HİSDER’ de Dört Halife Dönemi Konuşuldu

Hisder’de Dört Halife Dönemi’ni anlatan Prof. Dr. Ahmet Güzel, Dört Halife’nin uyguladığı idârî ve siyasî sistemin temel ilkelerini “hürriyet, adalet, ehliyet ve istişare” şeklinde açıkladı.

Hikmet İlim ve Sanat Derneği (HİSDER)’nin bu haftaki Pazartesi Sohbetleri’nde Hz. Peygamber’den sonraki Dört Halife Dönemi konuşuldu. Prof. Dr. Ahmet Güzel, Dört Halife’nin 30 yıl boyunca siyasî sistemini oturttuğu temel ilkelerin “hürriyet, adalet, ehliyet ve istişare” olduğunu söyledi.

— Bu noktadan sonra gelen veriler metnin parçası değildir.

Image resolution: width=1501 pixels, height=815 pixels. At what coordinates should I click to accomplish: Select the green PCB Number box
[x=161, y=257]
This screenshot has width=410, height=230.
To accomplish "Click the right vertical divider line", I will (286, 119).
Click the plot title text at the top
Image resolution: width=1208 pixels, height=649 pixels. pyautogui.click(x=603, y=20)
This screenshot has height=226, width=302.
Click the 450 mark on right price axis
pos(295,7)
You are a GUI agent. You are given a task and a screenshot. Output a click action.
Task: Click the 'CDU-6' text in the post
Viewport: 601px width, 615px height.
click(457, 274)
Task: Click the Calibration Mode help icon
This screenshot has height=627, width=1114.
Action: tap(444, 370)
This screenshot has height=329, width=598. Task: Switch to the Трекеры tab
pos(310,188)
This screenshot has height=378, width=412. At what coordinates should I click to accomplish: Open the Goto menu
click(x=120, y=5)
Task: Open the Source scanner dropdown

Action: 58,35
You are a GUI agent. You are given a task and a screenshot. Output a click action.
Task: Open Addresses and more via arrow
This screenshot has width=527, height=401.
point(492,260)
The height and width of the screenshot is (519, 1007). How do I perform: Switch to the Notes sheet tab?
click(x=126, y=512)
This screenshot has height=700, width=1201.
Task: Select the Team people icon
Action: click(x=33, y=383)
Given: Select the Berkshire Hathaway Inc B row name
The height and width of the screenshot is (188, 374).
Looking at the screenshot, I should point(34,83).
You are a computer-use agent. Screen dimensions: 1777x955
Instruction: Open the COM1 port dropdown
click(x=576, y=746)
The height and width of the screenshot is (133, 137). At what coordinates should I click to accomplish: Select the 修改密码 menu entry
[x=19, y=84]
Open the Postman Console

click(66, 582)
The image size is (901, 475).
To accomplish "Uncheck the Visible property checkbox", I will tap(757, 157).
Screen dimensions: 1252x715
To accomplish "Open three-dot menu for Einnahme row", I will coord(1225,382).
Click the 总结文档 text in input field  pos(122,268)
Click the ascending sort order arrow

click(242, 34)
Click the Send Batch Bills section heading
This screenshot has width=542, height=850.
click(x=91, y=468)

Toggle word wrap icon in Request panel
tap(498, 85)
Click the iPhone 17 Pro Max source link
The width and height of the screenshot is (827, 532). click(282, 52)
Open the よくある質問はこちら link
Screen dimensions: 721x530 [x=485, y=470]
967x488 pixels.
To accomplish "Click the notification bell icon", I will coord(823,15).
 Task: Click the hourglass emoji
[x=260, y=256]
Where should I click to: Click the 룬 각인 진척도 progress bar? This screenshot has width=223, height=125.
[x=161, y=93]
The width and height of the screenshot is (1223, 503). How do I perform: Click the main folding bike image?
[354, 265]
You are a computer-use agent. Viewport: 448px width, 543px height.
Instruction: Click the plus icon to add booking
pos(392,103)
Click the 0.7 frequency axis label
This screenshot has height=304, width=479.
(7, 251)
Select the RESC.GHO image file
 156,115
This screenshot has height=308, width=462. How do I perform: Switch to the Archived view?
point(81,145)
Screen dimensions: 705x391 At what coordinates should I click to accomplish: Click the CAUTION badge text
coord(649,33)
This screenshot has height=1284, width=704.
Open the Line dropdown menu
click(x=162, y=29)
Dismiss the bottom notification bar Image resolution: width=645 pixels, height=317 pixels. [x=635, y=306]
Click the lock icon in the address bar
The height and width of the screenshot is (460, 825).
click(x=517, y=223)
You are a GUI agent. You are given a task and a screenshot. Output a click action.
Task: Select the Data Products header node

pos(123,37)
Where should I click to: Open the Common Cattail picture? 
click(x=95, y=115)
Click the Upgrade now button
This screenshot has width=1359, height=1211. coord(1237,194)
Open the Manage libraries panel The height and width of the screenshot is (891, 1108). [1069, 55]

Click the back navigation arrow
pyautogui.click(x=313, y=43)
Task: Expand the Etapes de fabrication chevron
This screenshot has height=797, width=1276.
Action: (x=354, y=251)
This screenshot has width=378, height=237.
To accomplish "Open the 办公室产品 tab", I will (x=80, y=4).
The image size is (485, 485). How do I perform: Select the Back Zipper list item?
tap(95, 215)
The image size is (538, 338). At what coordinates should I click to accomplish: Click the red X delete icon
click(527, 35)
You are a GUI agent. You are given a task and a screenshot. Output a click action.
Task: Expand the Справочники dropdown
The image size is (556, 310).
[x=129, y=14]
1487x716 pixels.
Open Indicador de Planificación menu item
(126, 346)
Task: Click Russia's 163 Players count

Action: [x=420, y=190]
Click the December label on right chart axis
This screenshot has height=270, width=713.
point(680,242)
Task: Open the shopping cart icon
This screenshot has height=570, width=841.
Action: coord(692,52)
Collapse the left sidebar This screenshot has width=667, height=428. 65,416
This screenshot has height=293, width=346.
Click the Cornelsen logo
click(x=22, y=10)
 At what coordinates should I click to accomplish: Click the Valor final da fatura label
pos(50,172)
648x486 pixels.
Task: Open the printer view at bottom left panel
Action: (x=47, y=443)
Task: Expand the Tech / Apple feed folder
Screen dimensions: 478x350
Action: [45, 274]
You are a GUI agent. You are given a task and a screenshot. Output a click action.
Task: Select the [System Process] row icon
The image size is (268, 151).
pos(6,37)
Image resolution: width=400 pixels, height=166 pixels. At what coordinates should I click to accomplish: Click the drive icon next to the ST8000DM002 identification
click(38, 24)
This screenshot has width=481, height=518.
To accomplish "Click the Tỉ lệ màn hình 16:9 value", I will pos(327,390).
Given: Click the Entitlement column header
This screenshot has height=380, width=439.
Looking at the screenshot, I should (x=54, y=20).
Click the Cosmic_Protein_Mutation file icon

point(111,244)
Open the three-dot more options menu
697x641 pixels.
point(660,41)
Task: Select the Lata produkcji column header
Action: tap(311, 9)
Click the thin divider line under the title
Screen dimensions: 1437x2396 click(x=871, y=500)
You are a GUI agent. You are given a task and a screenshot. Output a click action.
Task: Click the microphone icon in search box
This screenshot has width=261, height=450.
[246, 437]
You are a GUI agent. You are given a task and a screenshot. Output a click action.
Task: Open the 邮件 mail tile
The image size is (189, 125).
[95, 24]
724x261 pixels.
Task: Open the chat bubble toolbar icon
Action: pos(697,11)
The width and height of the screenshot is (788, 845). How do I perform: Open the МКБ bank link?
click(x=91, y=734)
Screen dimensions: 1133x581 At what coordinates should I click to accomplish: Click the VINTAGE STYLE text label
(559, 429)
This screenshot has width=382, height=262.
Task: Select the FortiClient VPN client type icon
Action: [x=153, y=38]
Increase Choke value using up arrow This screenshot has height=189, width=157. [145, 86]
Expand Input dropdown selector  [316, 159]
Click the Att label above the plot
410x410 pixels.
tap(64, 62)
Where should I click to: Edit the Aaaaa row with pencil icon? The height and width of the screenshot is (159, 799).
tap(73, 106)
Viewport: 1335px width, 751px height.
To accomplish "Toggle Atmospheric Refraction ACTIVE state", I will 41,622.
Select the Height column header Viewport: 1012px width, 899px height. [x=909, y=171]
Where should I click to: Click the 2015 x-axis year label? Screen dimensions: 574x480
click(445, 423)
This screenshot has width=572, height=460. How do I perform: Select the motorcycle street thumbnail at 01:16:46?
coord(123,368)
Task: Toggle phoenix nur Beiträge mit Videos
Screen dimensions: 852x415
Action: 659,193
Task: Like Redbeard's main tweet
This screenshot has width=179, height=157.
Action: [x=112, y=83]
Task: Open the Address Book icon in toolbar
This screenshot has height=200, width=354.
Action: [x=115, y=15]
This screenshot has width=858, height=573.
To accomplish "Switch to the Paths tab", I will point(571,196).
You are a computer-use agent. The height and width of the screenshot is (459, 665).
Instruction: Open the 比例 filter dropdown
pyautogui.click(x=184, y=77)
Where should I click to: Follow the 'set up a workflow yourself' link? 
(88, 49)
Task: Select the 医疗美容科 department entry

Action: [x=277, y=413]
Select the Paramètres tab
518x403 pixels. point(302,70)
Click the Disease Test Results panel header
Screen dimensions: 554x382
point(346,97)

Necmettin Erbakan Üniversitesi Ahmet Keleşoğlu Eğitim Fakültesi Türkçe ve Sosyal Bilimler Eğitimi Bölümü Tarih Eğitimi Anabilim Dalı Öğretim Üyesi Prof. Dr. Ahmet Güzel, Kur’an’ın siyasetle ilgili genel ilkelerini şöyle özetledi: “İlk olarak Hz. Peygamber, Kur’an-ı Kerim doğrultusunda hürriyet konusuna ağırlık veriyor. Adalet ve ehliyet (liyakat) konusu ile danışma, istişare dediğimiz hususlara önem veriyor. Yâni Kur’an-ı Kerim’in bize genel ilke olarak sunduğu, Hz. Peygamber’in uyguladığı ve dört halifenin de takip ettiği Kur’an’ın siyasetle ilgili genel ilkelerini bu şekilde sayabiliriz.”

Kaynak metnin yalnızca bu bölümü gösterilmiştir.